Moving forward / Questions for authors:

  • How might pressures from other microbes influence the rate and nature of aureus evolution? For instance, it is possible that alterations in the capsule may expose S. aureus to antimicrobial products from other Staphylococcus species, as has been suggested for secreted proteases, antibiotics, or even quorum sensing peptides of the agr system (also found to be recurrently mutated in AD). Does the presence or absence of these other species, and their associated “weapons”, enable a different trajectory of S. aureus evolution in AD? There are many possible interesting interactions between the broader ecology and individual evolutionary trajectories of human-associated microbes in disease, and this work will be critical for understanding those!
  • What features might result in the single-lineage dominance of aureus populations? Different species have different propensities for monocolonization vs oligocolonization (one or several co-existing dominant lineages) in the human microbiome. Is there a clear reason why S. aureus might show more lineage restriction than other species, such as S. epidermidis, which has been suggested to exist in multiple sub-lineages derived from distinct founders?

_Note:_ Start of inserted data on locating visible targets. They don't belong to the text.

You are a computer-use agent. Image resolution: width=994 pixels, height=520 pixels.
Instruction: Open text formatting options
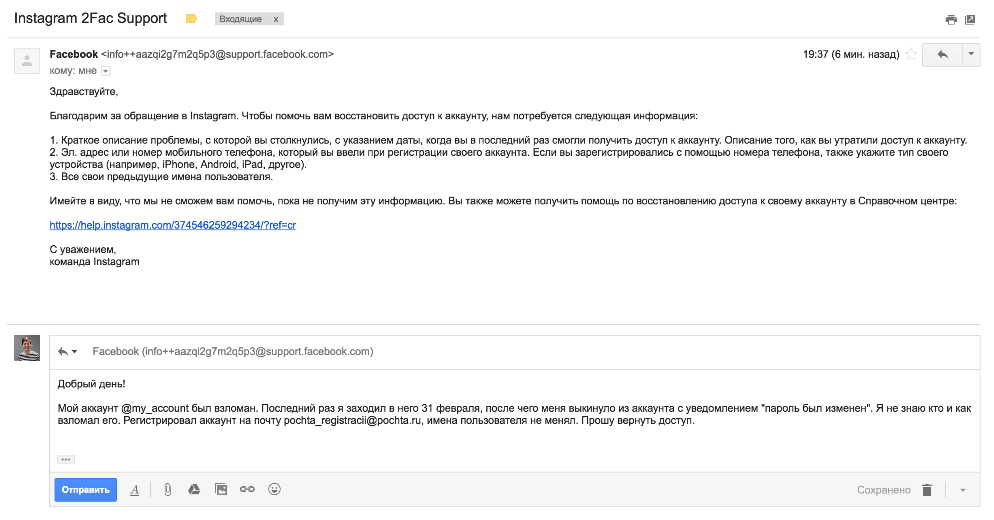point(134,490)
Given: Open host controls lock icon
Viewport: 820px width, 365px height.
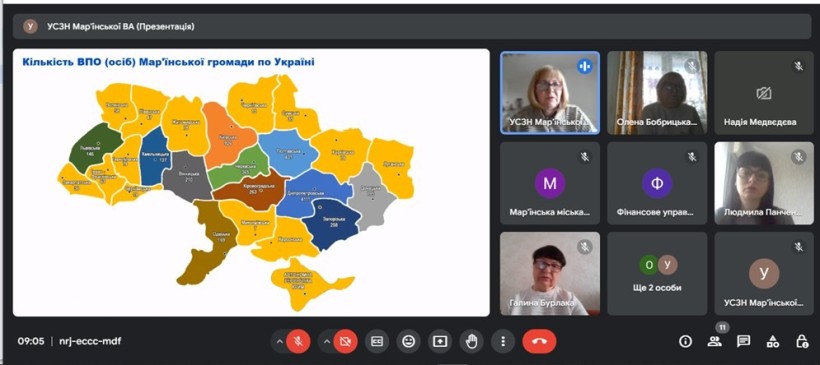Looking at the screenshot, I should point(802,341).
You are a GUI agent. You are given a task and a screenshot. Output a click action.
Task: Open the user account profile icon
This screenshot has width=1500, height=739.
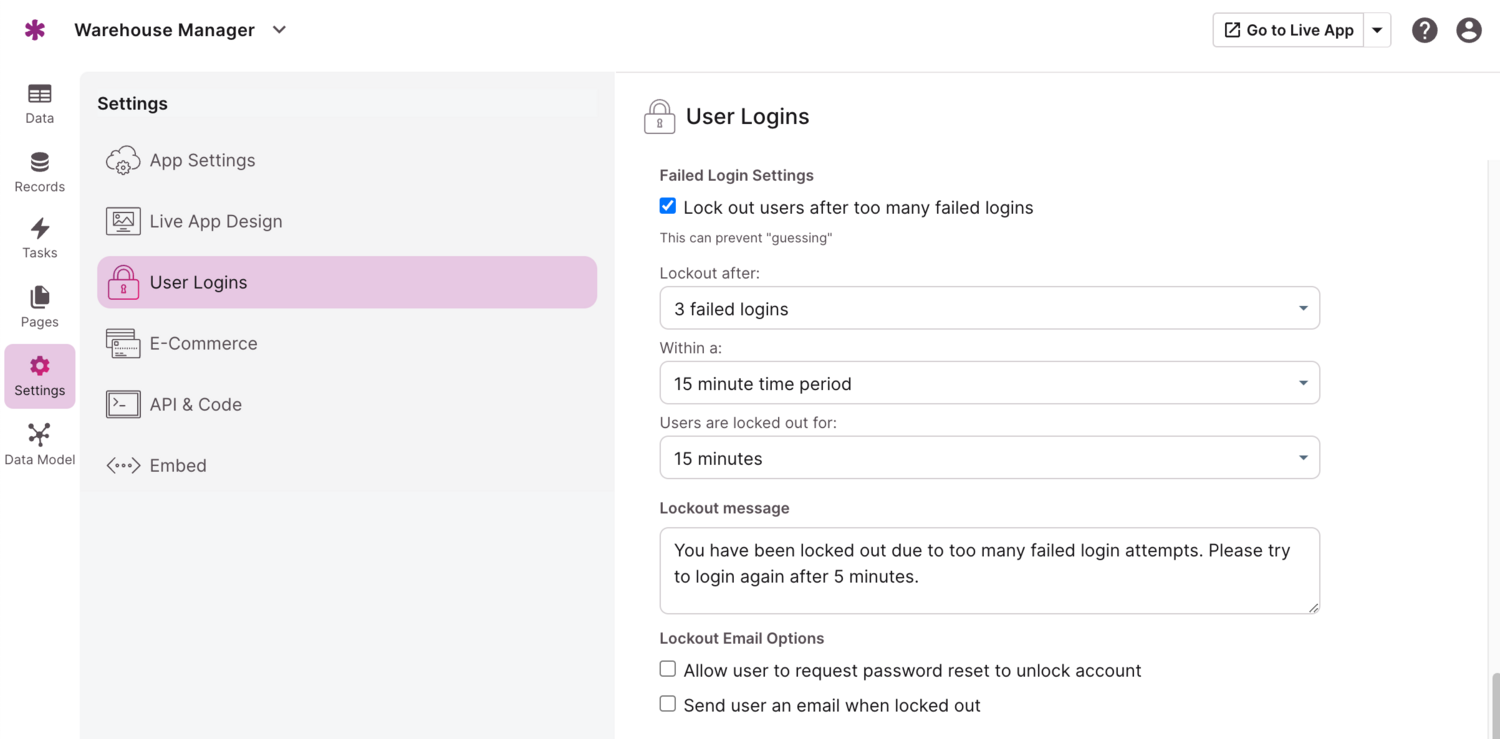coord(1468,30)
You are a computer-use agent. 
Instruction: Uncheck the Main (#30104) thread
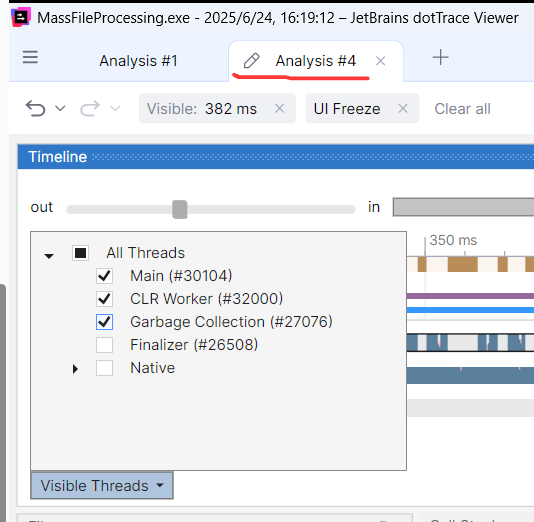point(104,276)
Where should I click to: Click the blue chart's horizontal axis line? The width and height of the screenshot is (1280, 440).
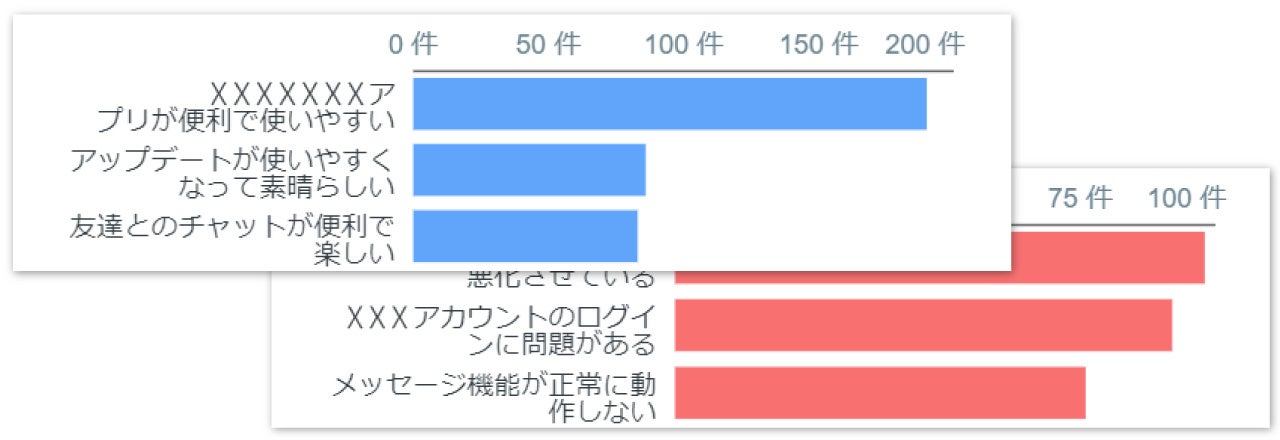click(x=683, y=71)
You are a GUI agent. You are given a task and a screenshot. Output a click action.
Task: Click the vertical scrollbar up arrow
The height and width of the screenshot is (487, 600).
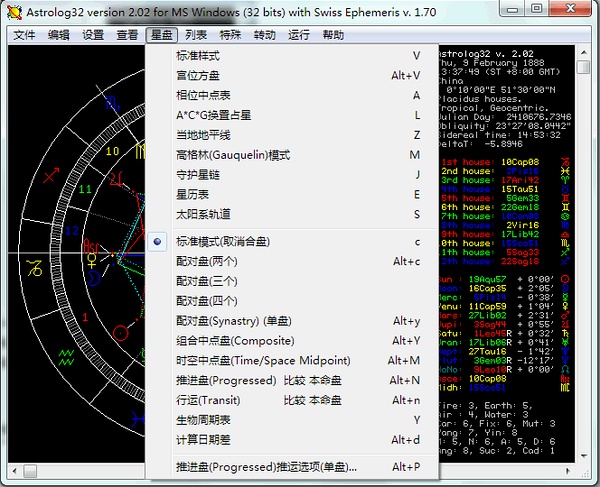(584, 54)
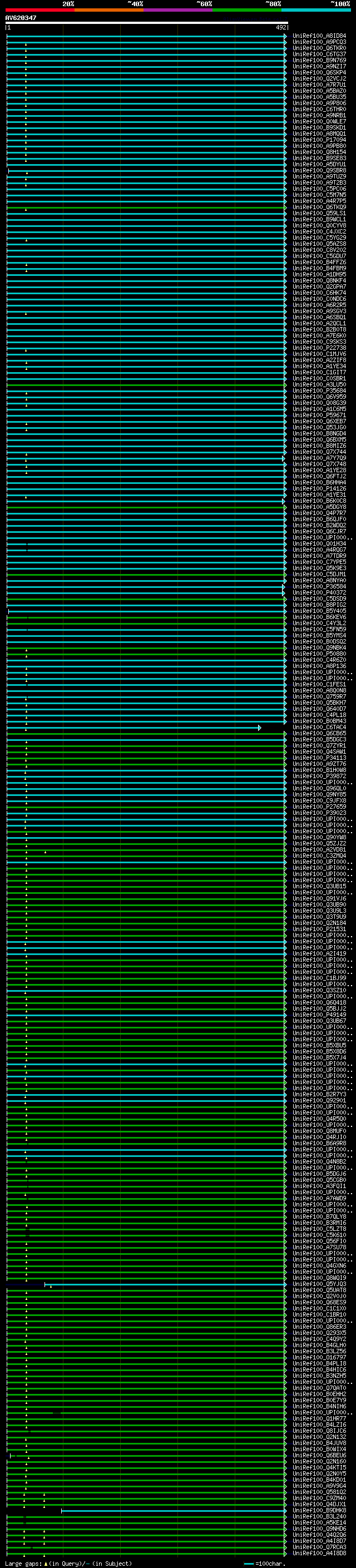Click the 492 end-position label

[280, 27]
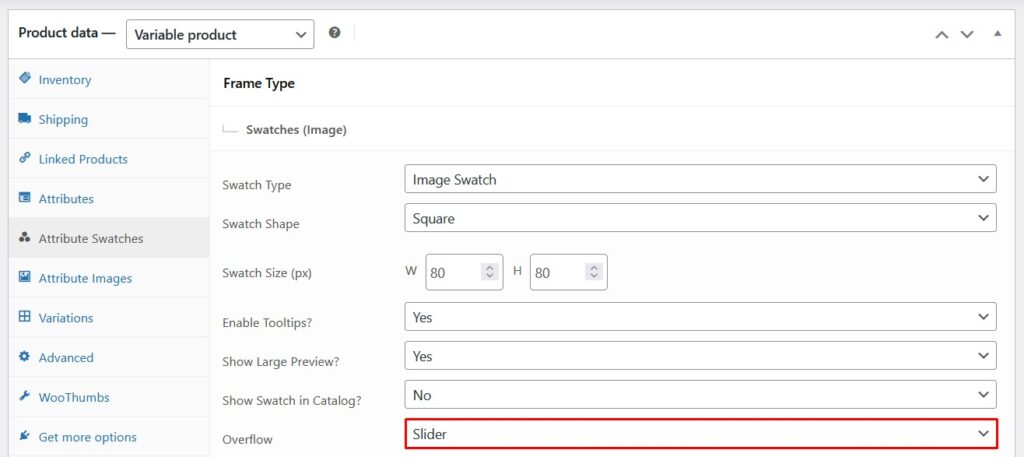Viewport: 1024px width, 457px height.
Task: Change the Enable Tooltips selection
Action: coord(700,317)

  • The observation of capsule loss (capD truncation, Fig. 4b) in “other infections” is intriguing, as it appears to be at or above the rate observed in healthy individuals. A naïve prediction would be that in other infections, capsule loss would be disfavored due to the increase in susceptibility to immune targeting. Does this suggest any interesting features of pathogenic activity of aureus, such as that opportunistic pathogenic strains “pre-evolved” on the skin to lose capsule for enhanced colonization before transition to other tissues? Are there other functions of the S. aureus capsule that might explain this unexpected loss of function in other infections?